La banda californiana colgó el cartel de sold out en su único concierto en nuestro país, algo inusual en Madrid y en pleno agosto. Sin embargo, pocos planes se antojan mejores que el de presenciar un show en el que uno pierde completamente la noción del tiempo. Fu Manchu es un ladrillo, con su fórmula ramoniana en la que todas las canciones podrían ser la misma. Una experiencia dónde Hill y los suyos muestran una conexión genuina que se aprecia hasta en los errores técnicos, algo que, por supuesto, nos la suda a todos, sobre todo a ellos.

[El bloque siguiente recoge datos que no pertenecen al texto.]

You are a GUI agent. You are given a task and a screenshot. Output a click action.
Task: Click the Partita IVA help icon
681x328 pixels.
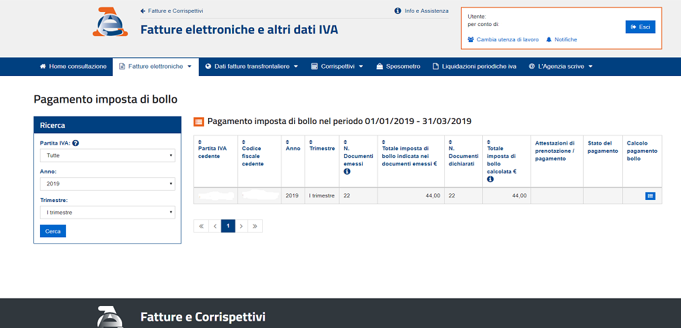pos(75,143)
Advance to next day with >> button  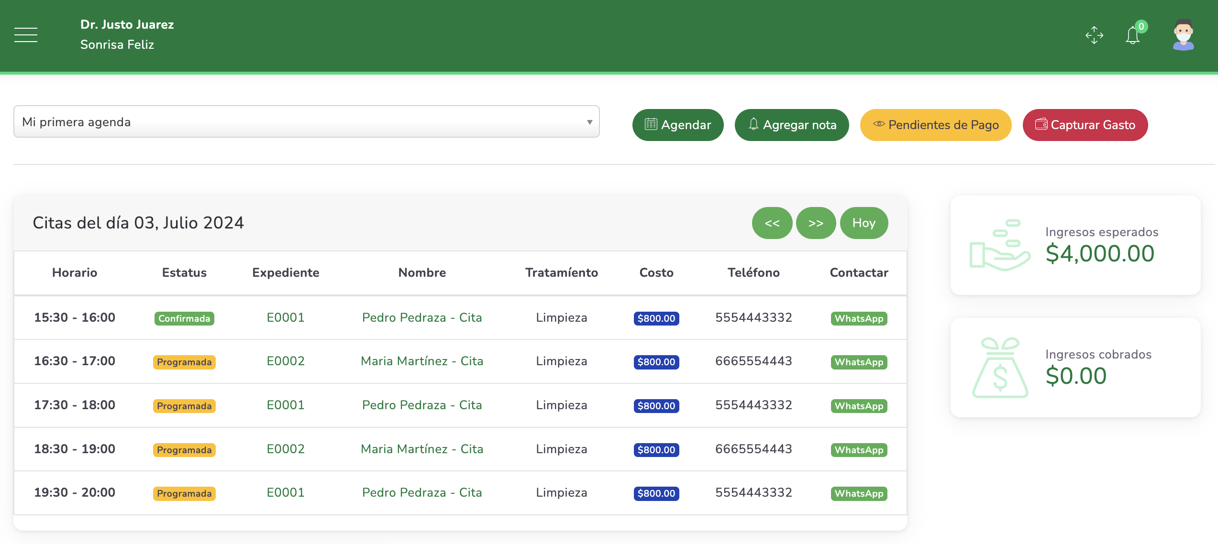(816, 223)
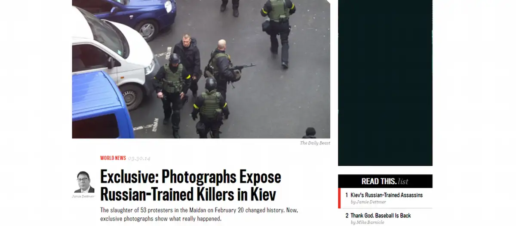Click the article summary about 53 protesters
The image size is (516, 226).
tap(199, 214)
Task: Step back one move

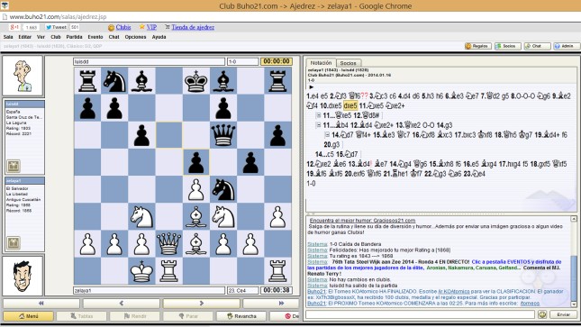Action: (122, 304)
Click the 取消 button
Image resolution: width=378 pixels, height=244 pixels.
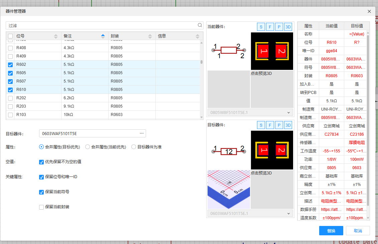tap(358, 231)
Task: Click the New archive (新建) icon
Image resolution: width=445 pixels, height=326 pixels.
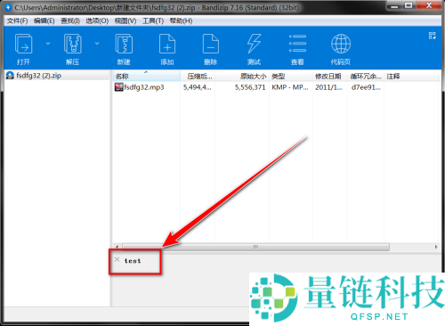Action: point(124,44)
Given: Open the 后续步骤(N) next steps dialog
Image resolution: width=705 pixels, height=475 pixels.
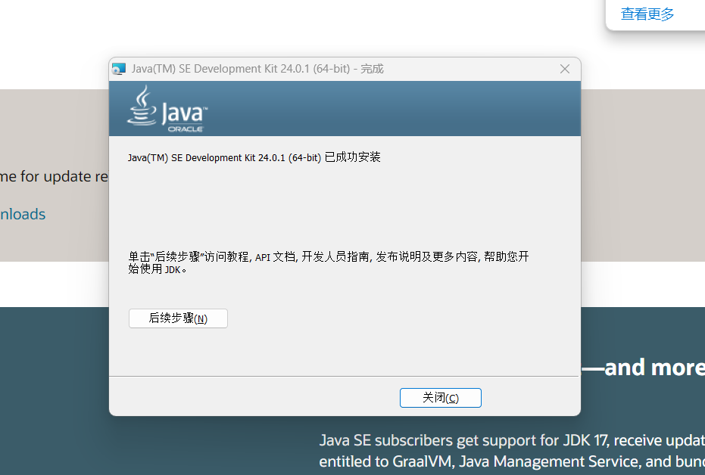Looking at the screenshot, I should 178,318.
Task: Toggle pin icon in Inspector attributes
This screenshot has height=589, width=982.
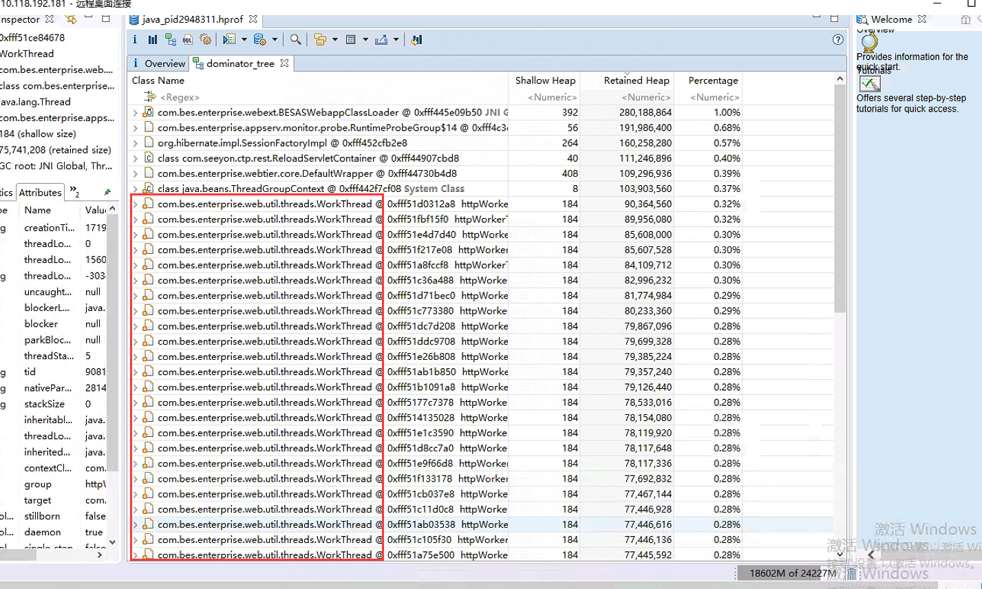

Fu Manchu lleva más de tres décadas haciendo lo mismo, pero lo hacen tan sobradamente bien que no hace falta mucho más. “Hacemos música sencilla y pegadiza y no hay nada como la sencillez para atraer al público. Un tipo de música que cualquiera puede hacer y que no requiere un gran don para llevarla a cabo.” Es imposible presenciar un mal concierto de Fu Manchu porque es imposible pasárselo mal mientras el cuarteto está sobre el escenario. Y con ese mantra, pilar fundamental del stoner y de California, todo fluye de manera orgánica, como si se surfeara la mejor ola del condado de Orange.
Podría destacar lo que me gustó el inicio con “Pigeon Toe”, o cómo enlazaron “King of the Road” con “Saturn III”, pero eso es lo de menos. Hay eventos que son un acontecimiento y otros que son una experiencia y yo siempre he preferido los segundos. Así, tras hora y media que podían haber sido 10 minutos o 6 horas, todos nos marchamos con una sensación agradable.

Jóvenes y no tan jóvenes, porque, como me comentaba Scott Hill cuando todo el futuro parecía oscuro, “no somos una banda que haga letras polémicas ni que se posicione con nada o con nadie, así que creo que es bastante fácil poder llegar a un amplio espectro de gente. Para nosotros la música es sinónimo de diversión y es lo que hemos pretendido transmitir siempre. Quizá por ello, las personas que se acercan a nuestra música solo quieren pasar un buen rato y entretenerse. Y la diversión no entiende de edades.”